The San Diego Supercomputer Center (SDSC) at the University of California, San Diego plans to be the first site running a supercomputer using flash memory-based storage to do the heavy lifting instead of hard drive-based storage systems.
The school has been awarded a five-year, $20 million grant from the National Science Foundation (NSF) to build the computer, which it named “Gordon.” A flash-based computer named Gordon… Someone at UCSD has a sense of humor.
The computer, provided by high-performance computing vendor Appro, will consist of 32 “supernodes,” each of which consists of 32 compute nodes that provide 240 gigaflops per node and 64 gigabytes of DRAM. A supernode also incorporates 2 I/O nodes, each with 4TB of flash memory. When tied together by virtual shared memory, each supernode has the potential of 7.7 teraflops (TFs) of compute power and 10 TB of memory (2TB of DRAM and 8TB of flash memory).
When fully configured and deployed, Gordon will feature 245 teraflops of total compute power, 64TB of DRAM, 256TB of flash memory and four petabytes of disk storage. Gordon’s 32 supernodes will be interconnected via an InfiniBand network capable of 16 gigabits per second of bi-directional bandwidth. The clustering software will be ScaleMP’s vSMP virtual memory sharing software.

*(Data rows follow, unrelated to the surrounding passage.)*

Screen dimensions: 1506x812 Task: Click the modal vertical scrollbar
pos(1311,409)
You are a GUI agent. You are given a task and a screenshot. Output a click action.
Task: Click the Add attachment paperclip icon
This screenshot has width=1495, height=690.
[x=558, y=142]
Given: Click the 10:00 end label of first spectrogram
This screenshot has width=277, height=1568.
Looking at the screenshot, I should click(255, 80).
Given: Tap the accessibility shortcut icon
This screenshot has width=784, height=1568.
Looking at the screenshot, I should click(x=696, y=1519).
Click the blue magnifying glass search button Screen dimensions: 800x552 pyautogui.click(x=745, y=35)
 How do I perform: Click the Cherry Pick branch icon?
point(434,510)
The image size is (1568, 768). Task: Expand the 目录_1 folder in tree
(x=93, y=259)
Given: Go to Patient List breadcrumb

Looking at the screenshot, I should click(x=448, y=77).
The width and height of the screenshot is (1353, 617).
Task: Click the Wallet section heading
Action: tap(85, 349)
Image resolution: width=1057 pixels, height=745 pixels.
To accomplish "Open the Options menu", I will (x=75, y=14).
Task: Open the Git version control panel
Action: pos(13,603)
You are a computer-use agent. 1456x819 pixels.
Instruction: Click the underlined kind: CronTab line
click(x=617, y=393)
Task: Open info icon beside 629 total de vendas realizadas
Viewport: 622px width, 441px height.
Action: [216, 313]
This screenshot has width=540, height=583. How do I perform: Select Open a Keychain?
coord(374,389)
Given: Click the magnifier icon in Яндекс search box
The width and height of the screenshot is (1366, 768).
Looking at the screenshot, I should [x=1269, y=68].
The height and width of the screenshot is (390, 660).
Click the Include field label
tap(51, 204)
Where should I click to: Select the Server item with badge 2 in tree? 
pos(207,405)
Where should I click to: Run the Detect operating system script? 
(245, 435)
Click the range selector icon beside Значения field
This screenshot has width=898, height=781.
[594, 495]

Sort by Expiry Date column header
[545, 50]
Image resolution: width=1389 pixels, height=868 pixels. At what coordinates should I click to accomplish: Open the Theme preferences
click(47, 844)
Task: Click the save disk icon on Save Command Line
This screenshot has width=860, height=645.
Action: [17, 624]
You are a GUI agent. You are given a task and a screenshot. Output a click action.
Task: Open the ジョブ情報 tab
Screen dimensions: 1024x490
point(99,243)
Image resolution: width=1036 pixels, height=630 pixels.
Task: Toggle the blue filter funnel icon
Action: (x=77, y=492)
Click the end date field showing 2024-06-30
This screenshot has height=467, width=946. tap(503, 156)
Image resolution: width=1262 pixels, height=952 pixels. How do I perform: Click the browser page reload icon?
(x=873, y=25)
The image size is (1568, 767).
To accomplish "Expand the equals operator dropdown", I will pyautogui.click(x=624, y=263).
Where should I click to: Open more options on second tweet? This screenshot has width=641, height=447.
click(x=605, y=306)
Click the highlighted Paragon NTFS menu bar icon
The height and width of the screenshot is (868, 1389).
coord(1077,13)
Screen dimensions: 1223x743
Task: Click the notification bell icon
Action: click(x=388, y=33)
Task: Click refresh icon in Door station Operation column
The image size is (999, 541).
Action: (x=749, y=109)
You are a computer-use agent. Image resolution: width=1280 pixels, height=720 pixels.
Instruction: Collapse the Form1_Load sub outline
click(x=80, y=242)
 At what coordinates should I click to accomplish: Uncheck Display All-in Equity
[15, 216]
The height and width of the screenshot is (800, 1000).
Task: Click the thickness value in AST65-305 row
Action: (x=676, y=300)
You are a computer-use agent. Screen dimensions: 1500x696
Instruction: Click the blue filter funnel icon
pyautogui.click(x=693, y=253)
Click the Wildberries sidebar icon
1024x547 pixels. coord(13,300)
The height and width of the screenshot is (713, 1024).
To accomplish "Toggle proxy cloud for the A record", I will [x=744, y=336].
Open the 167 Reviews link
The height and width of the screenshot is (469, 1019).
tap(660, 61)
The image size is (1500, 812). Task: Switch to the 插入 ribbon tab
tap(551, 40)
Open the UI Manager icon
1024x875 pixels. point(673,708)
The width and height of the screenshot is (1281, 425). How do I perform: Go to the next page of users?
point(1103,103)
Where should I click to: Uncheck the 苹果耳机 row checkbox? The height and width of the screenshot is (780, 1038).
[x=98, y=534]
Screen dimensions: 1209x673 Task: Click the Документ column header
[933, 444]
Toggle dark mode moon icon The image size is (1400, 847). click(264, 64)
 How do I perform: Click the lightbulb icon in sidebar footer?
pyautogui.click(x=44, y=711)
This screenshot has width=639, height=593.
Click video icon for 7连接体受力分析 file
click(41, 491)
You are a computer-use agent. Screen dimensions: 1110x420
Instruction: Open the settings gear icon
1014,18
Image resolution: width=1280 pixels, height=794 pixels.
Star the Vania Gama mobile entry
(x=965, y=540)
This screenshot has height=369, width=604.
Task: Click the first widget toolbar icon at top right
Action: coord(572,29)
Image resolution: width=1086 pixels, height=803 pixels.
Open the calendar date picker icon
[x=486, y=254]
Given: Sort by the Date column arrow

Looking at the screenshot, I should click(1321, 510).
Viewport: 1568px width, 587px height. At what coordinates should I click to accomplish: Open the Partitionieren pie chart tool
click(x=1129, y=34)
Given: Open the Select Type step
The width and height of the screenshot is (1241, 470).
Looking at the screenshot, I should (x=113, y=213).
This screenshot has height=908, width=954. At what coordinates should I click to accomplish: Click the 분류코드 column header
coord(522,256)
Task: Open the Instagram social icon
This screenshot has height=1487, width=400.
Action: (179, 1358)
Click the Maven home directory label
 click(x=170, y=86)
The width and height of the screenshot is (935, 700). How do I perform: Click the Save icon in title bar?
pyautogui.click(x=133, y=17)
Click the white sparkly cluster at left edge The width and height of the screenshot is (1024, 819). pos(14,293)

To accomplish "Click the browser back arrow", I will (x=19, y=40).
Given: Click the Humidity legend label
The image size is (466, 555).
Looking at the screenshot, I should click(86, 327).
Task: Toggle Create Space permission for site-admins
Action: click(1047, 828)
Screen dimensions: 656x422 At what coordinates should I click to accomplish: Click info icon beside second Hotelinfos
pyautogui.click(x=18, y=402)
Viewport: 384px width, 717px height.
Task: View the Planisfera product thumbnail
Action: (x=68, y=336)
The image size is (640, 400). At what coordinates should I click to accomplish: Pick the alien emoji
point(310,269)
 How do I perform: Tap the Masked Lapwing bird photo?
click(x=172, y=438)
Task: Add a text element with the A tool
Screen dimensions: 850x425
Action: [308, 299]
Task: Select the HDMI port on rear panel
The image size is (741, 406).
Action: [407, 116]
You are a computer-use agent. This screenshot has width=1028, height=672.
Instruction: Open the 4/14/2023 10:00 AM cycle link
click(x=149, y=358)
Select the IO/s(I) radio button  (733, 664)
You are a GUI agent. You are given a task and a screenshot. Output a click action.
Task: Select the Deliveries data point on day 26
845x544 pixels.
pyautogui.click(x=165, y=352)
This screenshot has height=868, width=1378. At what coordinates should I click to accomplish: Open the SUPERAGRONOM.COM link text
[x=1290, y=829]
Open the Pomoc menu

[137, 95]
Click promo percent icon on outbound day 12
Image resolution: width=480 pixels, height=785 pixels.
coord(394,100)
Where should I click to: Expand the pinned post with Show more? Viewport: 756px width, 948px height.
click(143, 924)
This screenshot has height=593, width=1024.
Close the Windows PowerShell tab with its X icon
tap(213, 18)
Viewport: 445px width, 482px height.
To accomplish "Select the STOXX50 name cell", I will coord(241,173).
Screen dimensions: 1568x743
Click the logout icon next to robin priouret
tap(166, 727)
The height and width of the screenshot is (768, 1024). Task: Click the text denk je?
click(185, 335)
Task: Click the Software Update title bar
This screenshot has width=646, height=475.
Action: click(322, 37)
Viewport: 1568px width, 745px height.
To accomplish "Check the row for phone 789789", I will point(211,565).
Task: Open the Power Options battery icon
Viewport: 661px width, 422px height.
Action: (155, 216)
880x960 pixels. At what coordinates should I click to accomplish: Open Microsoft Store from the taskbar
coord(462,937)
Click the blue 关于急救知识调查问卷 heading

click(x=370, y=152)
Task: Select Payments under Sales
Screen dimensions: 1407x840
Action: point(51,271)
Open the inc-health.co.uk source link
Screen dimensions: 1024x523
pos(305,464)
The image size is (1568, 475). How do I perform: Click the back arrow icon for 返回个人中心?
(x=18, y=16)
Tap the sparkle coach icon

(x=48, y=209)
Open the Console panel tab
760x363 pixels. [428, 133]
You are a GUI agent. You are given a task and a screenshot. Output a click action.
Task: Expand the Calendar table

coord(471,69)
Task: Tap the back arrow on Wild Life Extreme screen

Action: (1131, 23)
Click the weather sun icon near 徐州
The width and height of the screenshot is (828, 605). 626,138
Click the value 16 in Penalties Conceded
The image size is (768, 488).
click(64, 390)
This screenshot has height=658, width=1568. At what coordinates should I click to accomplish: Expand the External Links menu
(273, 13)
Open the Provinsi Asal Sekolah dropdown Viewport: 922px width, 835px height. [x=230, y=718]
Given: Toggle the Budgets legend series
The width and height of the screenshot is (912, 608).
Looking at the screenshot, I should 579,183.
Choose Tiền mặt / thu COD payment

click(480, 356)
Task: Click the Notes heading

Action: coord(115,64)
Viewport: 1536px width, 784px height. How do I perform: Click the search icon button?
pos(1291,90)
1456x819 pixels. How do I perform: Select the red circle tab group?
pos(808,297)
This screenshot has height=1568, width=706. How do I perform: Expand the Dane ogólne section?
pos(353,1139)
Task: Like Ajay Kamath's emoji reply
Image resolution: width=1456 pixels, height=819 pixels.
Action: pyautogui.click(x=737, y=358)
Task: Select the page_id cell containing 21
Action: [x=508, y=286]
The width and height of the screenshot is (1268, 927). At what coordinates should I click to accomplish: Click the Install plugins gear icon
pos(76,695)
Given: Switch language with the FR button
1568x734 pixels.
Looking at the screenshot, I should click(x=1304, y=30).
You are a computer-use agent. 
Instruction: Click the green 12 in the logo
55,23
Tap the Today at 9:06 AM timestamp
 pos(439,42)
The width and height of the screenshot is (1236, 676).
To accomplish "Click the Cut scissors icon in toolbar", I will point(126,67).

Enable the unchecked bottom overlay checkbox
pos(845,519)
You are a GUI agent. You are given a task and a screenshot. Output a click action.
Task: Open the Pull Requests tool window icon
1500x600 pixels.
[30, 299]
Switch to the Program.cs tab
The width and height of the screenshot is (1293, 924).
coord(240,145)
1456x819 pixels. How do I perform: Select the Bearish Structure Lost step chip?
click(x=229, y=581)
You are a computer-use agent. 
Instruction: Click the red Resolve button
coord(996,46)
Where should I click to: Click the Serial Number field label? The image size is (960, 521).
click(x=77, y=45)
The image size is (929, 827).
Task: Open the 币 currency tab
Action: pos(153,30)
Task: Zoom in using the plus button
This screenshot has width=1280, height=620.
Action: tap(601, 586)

Gordon will be configured to achieve a ratio of addressable memory in terabytes to peak teraflops on each supernode that is greater than 1:1. For many HPC systems, that ratio is less than 1:10, the school claims.
Waiting for Sandy Bridge
Gordon won’t see operation until late 2011 or early 2012 because UCSD is waiting on future technologies. The center wants Intel’s (NASDAQ: INTC) Sandy Bridge processor, due at the end of 2010 or early 2011. “The 8 flops per clock gets us to that 200 teraflops in the most economical way possible,” explained Mike Norman, interim director of the SDSC.
They also want new controllers for flash drives that are considerably faster than the current generation. “We just couldn’t get the system with all the [performance] numbers we wanted any earlier,” said Norman. “We’re using one-quarter petabyte of flash. The high aggregate I/O rates for all the flash needs a new controller technology that won’t be there until 2010.”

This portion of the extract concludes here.